═════ Source material

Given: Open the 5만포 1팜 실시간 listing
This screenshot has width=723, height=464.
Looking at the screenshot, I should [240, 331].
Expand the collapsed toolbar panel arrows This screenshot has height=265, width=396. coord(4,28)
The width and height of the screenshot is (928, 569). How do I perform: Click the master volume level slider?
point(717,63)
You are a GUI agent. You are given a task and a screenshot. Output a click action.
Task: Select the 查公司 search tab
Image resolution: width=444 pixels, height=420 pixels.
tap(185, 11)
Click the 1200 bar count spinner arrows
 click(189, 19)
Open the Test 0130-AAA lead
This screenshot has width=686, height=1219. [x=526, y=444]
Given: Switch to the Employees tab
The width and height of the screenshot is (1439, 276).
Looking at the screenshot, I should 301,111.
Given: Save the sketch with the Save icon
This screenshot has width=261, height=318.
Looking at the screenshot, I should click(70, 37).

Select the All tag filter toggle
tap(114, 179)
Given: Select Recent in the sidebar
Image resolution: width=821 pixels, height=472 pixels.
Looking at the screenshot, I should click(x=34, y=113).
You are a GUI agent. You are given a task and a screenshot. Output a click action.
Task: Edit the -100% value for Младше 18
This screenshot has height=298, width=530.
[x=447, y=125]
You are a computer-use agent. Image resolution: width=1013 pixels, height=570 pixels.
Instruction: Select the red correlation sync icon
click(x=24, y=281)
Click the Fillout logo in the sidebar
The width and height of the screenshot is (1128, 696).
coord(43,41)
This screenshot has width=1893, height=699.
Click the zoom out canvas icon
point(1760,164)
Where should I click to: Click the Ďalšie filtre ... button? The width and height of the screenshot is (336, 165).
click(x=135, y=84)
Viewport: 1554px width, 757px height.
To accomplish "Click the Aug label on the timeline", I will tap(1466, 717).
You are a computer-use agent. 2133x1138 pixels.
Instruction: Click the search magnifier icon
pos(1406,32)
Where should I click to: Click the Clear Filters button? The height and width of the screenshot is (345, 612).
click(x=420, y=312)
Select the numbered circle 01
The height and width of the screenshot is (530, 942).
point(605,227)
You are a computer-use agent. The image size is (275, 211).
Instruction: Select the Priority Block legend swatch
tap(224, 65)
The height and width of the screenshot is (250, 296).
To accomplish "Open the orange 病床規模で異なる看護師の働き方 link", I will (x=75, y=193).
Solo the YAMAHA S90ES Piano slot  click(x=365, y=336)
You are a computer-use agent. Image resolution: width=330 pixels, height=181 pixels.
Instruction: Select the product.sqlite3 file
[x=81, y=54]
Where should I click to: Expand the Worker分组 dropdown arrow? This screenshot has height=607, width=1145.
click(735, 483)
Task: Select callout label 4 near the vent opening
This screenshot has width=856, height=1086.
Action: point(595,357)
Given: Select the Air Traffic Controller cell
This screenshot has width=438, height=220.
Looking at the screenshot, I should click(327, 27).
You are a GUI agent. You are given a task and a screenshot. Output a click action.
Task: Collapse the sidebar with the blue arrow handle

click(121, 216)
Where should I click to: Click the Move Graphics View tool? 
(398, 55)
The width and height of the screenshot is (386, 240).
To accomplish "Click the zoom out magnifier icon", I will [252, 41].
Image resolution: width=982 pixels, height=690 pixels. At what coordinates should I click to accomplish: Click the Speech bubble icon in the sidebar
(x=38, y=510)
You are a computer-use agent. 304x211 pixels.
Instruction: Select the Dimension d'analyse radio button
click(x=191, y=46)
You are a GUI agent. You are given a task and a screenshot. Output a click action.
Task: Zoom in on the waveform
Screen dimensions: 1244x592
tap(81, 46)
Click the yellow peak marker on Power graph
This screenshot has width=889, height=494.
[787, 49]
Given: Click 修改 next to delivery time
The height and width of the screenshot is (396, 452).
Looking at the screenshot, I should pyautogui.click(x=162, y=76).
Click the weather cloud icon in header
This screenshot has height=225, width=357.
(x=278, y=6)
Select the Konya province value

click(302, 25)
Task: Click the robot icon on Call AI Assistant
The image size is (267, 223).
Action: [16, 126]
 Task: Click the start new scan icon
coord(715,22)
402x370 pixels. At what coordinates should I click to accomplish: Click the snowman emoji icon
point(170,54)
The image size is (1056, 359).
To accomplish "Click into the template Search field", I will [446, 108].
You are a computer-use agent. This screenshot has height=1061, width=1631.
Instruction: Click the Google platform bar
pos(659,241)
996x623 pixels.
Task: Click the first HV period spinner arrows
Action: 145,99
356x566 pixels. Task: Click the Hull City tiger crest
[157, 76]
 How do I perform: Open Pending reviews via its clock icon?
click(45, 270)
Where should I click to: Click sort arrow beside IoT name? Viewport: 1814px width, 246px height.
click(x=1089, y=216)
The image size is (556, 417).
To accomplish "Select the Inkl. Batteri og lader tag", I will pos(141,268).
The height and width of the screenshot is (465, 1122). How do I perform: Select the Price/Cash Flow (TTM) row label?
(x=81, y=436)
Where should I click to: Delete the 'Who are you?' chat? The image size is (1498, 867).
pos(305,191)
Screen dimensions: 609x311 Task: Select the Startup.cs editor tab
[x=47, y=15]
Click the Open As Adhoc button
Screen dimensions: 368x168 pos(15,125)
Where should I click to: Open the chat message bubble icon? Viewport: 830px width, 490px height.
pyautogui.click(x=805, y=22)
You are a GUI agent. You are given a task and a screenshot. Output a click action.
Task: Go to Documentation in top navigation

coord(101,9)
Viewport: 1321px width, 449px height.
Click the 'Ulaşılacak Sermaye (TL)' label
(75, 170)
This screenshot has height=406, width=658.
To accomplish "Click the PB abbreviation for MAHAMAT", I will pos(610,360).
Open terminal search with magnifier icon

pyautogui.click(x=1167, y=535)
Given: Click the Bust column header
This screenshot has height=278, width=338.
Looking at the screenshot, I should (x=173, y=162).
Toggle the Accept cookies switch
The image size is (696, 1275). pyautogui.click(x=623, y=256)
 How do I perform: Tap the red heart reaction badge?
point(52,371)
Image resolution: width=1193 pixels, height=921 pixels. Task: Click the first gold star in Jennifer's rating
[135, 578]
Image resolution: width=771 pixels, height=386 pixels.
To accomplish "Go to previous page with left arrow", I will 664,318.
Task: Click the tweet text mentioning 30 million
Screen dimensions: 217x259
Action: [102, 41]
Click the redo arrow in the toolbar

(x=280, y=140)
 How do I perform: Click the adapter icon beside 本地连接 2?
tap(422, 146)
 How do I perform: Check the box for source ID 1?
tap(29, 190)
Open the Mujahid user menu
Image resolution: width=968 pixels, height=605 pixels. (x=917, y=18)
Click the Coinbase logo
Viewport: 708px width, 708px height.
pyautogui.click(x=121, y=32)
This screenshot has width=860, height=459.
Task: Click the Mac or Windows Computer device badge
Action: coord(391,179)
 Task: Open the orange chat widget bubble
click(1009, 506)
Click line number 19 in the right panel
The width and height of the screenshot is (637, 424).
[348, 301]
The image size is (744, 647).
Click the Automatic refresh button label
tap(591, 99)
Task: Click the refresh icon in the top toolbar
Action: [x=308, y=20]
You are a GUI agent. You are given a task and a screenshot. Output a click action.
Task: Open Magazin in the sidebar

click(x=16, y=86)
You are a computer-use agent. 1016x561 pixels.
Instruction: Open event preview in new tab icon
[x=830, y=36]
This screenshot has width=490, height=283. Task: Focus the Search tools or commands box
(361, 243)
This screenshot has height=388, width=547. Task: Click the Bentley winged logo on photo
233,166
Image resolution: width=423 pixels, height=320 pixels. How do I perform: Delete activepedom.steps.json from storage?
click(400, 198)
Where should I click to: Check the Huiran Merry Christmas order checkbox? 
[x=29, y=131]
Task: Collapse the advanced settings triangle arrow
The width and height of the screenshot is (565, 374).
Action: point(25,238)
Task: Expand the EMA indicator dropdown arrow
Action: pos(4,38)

══════════

(What needs to be done): Reproduce every one of the rows above without changing anything.

(Exercise answer):
Given: Open the 5만포 1팜 실시간 listing
This screenshot has width=723, height=464.
Looking at the screenshot, I should [240, 331].
Expand the collapsed toolbar panel arrows This screenshot has height=265, width=396. coord(4,28)
The width and height of the screenshot is (928, 569). How do I perform: Click the master volume level slider?
point(717,63)
You are a GUI agent. You are given a task and a screenshot. Output a click action.
Task: Select the 查公司 search tab
Image resolution: width=444 pixels, height=420 pixels.
tap(185, 11)
Click the 1200 bar count spinner arrows
 click(189, 19)
Open the Test 0130-AAA lead
This screenshot has width=686, height=1219. [x=526, y=444]
Given: Switch to the Employees tab
The width and height of the screenshot is (1439, 276).
Looking at the screenshot, I should 301,111.
Given: Save the sketch with the Save icon
This screenshot has width=261, height=318.
Looking at the screenshot, I should click(70, 37).

Select the All tag filter toggle
tap(114, 179)
Given: Select Recent in the sidebar
Image resolution: width=821 pixels, height=472 pixels.
Looking at the screenshot, I should click(x=34, y=113).
You are a GUI agent. You are given a task and a screenshot. Output a click action.
Task: Edit the -100% value for Младше 18
This screenshot has height=298, width=530.
[x=447, y=125]
You are a computer-use agent. Image resolution: width=1013 pixels, height=570 pixels.
Instruction: Select the red correlation sync icon
click(x=24, y=281)
Click the Fillout logo in the sidebar
The width and height of the screenshot is (1128, 696).
coord(43,41)
This screenshot has width=1893, height=699.
Click the zoom out canvas icon
point(1760,164)
Where should I click to: Click the Ďalšie filtre ... button? The width and height of the screenshot is (336, 165).
click(x=135, y=84)
Viewport: 1554px width, 757px height.
To accomplish "Click the Aug label on the timeline", I will tap(1466, 717).
You are a computer-use agent. 2133x1138 pixels.
Instruction: Click the search magnifier icon
pos(1406,32)
Where should I click to: Click the Clear Filters button? The height and width of the screenshot is (345, 612).
click(x=420, y=312)
Select the numbered circle 01
The height and width of the screenshot is (530, 942).
point(605,227)
You are a computer-use agent. The image size is (275, 211).
Instruction: Select the Priority Block legend swatch
tap(224, 65)
The height and width of the screenshot is (250, 296).
To accomplish "Open the orange 病床規模で異なる看護師の働き方 link", I will (x=75, y=193).
Solo the YAMAHA S90ES Piano slot  click(x=365, y=336)
You are a computer-use agent. Image resolution: width=330 pixels, height=181 pixels.
Instruction: Select the product.sqlite3 file
[x=81, y=54]
Where should I click to: Expand the Worker分组 dropdown arrow? This screenshot has height=607, width=1145.
click(735, 483)
Task: Select callout label 4 near the vent opening
This screenshot has width=856, height=1086.
Action: point(595,357)
Given: Select the Air Traffic Controller cell
This screenshot has width=438, height=220.
Looking at the screenshot, I should click(327, 27).
You are a GUI agent. You are given a task and a screenshot. Output a click action.
Task: Collapse the sidebar with the blue arrow handle

click(121, 216)
Where should I click to: Click the Move Graphics View tool? 
(398, 55)
The width and height of the screenshot is (386, 240).
To accomplish "Click the zoom out magnifier icon", I will [252, 41].
Image resolution: width=982 pixels, height=690 pixels. At what coordinates should I click to accomplish: Click the Speech bubble icon in the sidebar
(x=38, y=510)
You are a computer-use agent. 304x211 pixels.
Instruction: Select the Dimension d'analyse radio button
click(x=191, y=46)
You are a GUI agent. You are given a task and a screenshot. Output a click action.
Task: Zoom in on the waveform
Screen dimensions: 1244x592
tap(81, 46)
Click the yellow peak marker on Power graph
This screenshot has width=889, height=494.
[787, 49]
Given: Click 修改 next to delivery time
The height and width of the screenshot is (396, 452).
Looking at the screenshot, I should pyautogui.click(x=162, y=76).
Click the weather cloud icon in header
This screenshot has height=225, width=357.
(x=278, y=6)
Select the Konya province value

click(302, 25)
Task: Click the robot icon on Call AI Assistant
The image size is (267, 223).
Action: [16, 126]
 Task: Click the start new scan icon
coord(715,22)
402x370 pixels. At what coordinates should I click to accomplish: Click the snowman emoji icon
point(170,54)
The image size is (1056, 359).
To accomplish "Click into the template Search field", I will [446, 108].
You are a computer-use agent. This screenshot has height=1061, width=1631.
Instruction: Click the Google platform bar
pos(659,241)
996x623 pixels.
Task: Click the first HV period spinner arrows
Action: 145,99
356x566 pixels. Task: Click the Hull City tiger crest
[157, 76]
 How do I perform: Open Pending reviews via its clock icon?
click(45, 270)
Where should I click to: Click sort arrow beside IoT name? Viewport: 1814px width, 246px height.
click(x=1089, y=216)
The image size is (556, 417).
To accomplish "Select the Inkl. Batteri og lader tag", I will pos(141,268).
The height and width of the screenshot is (465, 1122). How do I perform: Select the Price/Cash Flow (TTM) row label?
(x=81, y=436)
Where should I click to: Delete the 'Who are you?' chat? The image size is (1498, 867).
pos(305,191)
Screen dimensions: 609x311 Task: Select the Startup.cs editor tab
[x=47, y=15]
Click the Open As Adhoc button
Screen dimensions: 368x168 pos(15,125)
Where should I click to: Open the chat message bubble icon? Viewport: 830px width, 490px height.
pyautogui.click(x=805, y=22)
You are a GUI agent. You are given a task and a screenshot. Output a click action.
Task: Go to Documentation in top navigation

coord(101,9)
Viewport: 1321px width, 449px height.
Click the 'Ulaşılacak Sermaye (TL)' label
(75, 170)
This screenshot has height=406, width=658.
To accomplish "Click the PB abbreviation for MAHAMAT", I will pos(610,360).
Open terminal search with magnifier icon

pyautogui.click(x=1167, y=535)
Given: Click the Bust column header
This screenshot has height=278, width=338.
Looking at the screenshot, I should (x=173, y=162).
Toggle the Accept cookies switch
The image size is (696, 1275). pyautogui.click(x=623, y=256)
 How do I perform: Tap the red heart reaction badge?
point(52,371)
Image resolution: width=1193 pixels, height=921 pixels. Task: Click the first gold star in Jennifer's rating
[135, 578]
Image resolution: width=771 pixels, height=386 pixels.
To accomplish "Go to previous page with left arrow", I will 664,318.
Task: Click the tweet text mentioning 30 million
Screen dimensions: 217x259
Action: [102, 41]
Click the redo arrow in the toolbar

(x=280, y=140)
 How do I perform: Click the adapter icon beside 本地连接 2?
tap(422, 146)
 How do I perform: Check the box for source ID 1?
tap(29, 190)
Open the Mujahid user menu
Image resolution: width=968 pixels, height=605 pixels. (x=917, y=18)
Click the Coinbase logo
Viewport: 708px width, 708px height.
pyautogui.click(x=121, y=32)
This screenshot has width=860, height=459.
Task: Click the Mac or Windows Computer device badge
Action: coord(391,179)
 Task: Open the orange chat widget bubble
click(1009, 506)
Click line number 19 in the right panel
The width and height of the screenshot is (637, 424).
[348, 301]
The image size is (744, 647).
Click the Automatic refresh button label
tap(591, 99)
Task: Click the refresh icon in the top toolbar
Action: [x=308, y=20]
You are a GUI agent. You are given a task and a screenshot. Output a click action.
Task: Open Magazin in the sidebar

click(x=16, y=86)
You are a computer-use agent. 1016x561 pixels.
Instruction: Open event preview in new tab icon
[x=830, y=36]
This screenshot has width=490, height=283. Task: Focus the Search tools or commands box
(361, 243)
This screenshot has height=388, width=547. Task: Click the Bentley winged logo on photo
233,166
Image resolution: width=423 pixels, height=320 pixels. How do I perform: Delete activepedom.steps.json from storage?
click(400, 198)
Where should I click to: Check the Huiran Merry Christmas order checkbox? 
[x=29, y=131]
Task: Collapse the advanced settings triangle arrow
The width and height of the screenshot is (565, 374).
Action: point(25,238)
Task: Expand the EMA indicator dropdown arrow
Action: pos(4,38)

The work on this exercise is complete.